IT'S the festive season and behind every Advent calendar door stands another sector of furious workers preparing to strike over pay and conditions.

In England, the government is preparing the army to step in, sidestepping the irony of the fact the armed forces are also public sector workers whose pay has similarly stagnated yet who are prevented from walking out over it.

Here, there is general relief that the Scottish Government has been able to negotiate successfully with Unison to prevent ambulance staff and other NHS workers from striking this week. Relief from politicians, that is, and relief from a public worried about reduced access to healthcare. Less relief from the workers themselves though.

"It is not a win for government - it is a warning," Wilma Brown, chair of the union's health committee said as the news was announced. This, it is being said, is not a solution but a stop gap.

The government's pay offer was less than NHS employees had asked for and was accepted by a slim margin of only 57 per cent of balloted workers.

It is good enough for now, they are saying, just to get through the winter, but agitation will return as the health service continues to be understaffed, under-resourced, staff overworked and patients facing lengthy waiting lists.

The resolution might, you would hope, give UK ministers some pause for thought.

Royal College of Nursing General Secretary Pat Cullen said the RCN would "press pause" on upcoming strikes if Health Secretary Steve Barclay agreed to meaningful negotiations of pay.

The fact that NHS members of Unison accepted a compromise offer in Scotland shows the government there is the possibility of manoeuvring to reach a settlement and yet Barclay and Sunak seem, at time of writing, to be entirely unwilling to budge.

Sunak and his well-briefed ministers keep repeating the line that pay offers have been drafted by pay review bodies and so are independent, fair and reasonable. Sunak loves the word "reasonable", he is trotting it out at every chance but reports of his reasonableness are greatly exaggerated.

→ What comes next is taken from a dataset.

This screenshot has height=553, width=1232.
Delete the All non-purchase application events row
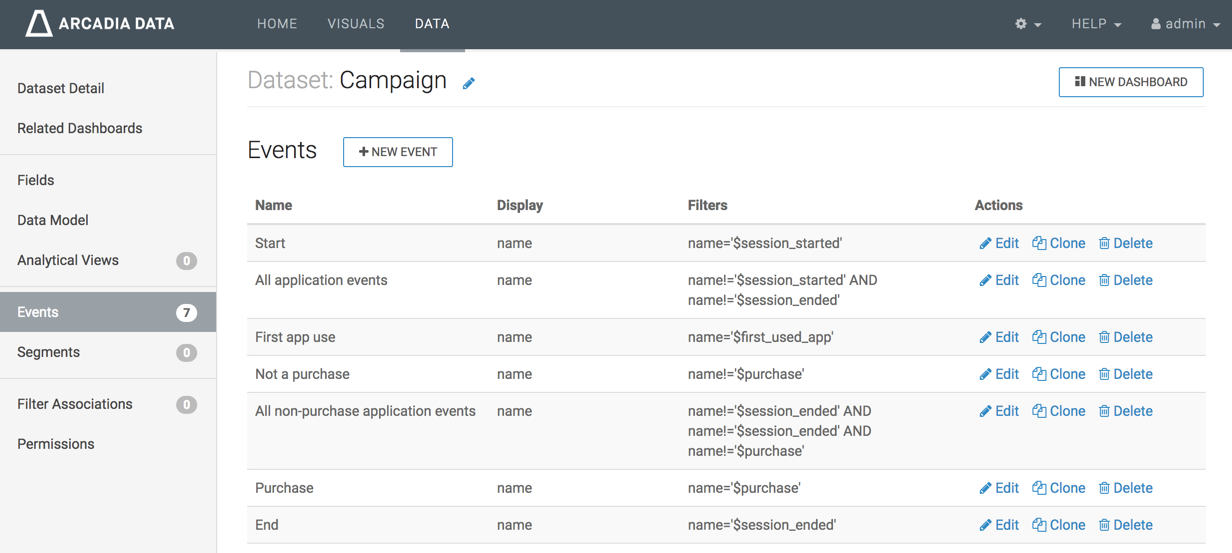(1125, 411)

The remit of any pay review body is set by the government so its report is not entirely independent. Instead, ministers need to meet the unions on a playing field levelled with respect.

Instead, there's a sense from the Tory government that they don't understand the route that has led here. Margaret Thatcher already dealt with all this, didn't she? The unions were supposed to have been gelded, so how can this uprising possibly be occurring?

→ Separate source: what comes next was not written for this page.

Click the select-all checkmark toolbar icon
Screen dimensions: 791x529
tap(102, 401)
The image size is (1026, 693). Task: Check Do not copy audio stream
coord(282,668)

That sense of bewilderment comes out in the obstinacy of pushing ahead with new legislation to further reign in the trade unions. It seems an extravagant waste of time: legislation curtailing the right to strike is hardly likely to receive the cross-party support needed and, even if it did, would take too long to pass to be any use in the current furore.

It is also likely to be electorally unpopular because, despite the best efforts of Rishi Sunak to frame them as obstructing honest, hard working people, the strikers have public support.

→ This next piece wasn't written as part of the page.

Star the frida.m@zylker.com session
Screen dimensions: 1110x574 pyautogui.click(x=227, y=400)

The rail strikes seem to be the only ones causing a harrumph and that's probably because being without adequate public transport is no novelty situation; withdrawal of services is made more objectionable when people are already hugely inconvenienced by a lack of that service in the first place.

Sunak has tried all the usual lines to make striking workers the enemy. Last week he tried to convince tax payers that decent public sector pay would set them all back £1000, a line few are foolish enough to fall for.

Of course, it's difficult for MPs of certain stripes to understand. Why won't these people just take on a second job? A bit of consulting would fill the stopgap, no? A lecture or two?

People aren't as daft as the Westminster government would hope. The sense of collegiate spirit fostered during lockdown still lingers. Strikes will be inconvenient. They are clashing with Christmas. They're affecting almost every service feted at this time of year: rail for Christmas shopping and socialising; the postal service for cards and gifts; Border Force agents at airports where people are coming home for the holidays. And that's taking the very serious issue of health service strikes aside, not to mention Scotland teachers.

Sunak forgets that the strikes now are so general that most people will know and care for a striking worker. It makes it all the more difficult to turn the public against them.

Not least, these strikes are a response to a sense of powerlessness that has intensified since Brexit and been exacerbated by the pandemic. After years of agency being removed and preferences being ignored, it's understandable people who can do so will take an opportunity to exercise autonomy.

The strikes, however, are a result of political choices over how to allocate funds and how to direct the economy. When a government is obstinate, the only way to make it budge is to highlight the value of your labour by withdrawing it.

Can you function without us, is the question posed by the strikes. The public already knows the answer and that's why it backs the workers. It's for the government to ponder the question and act accordingly, not make hollow attempts at us and them rhetoric.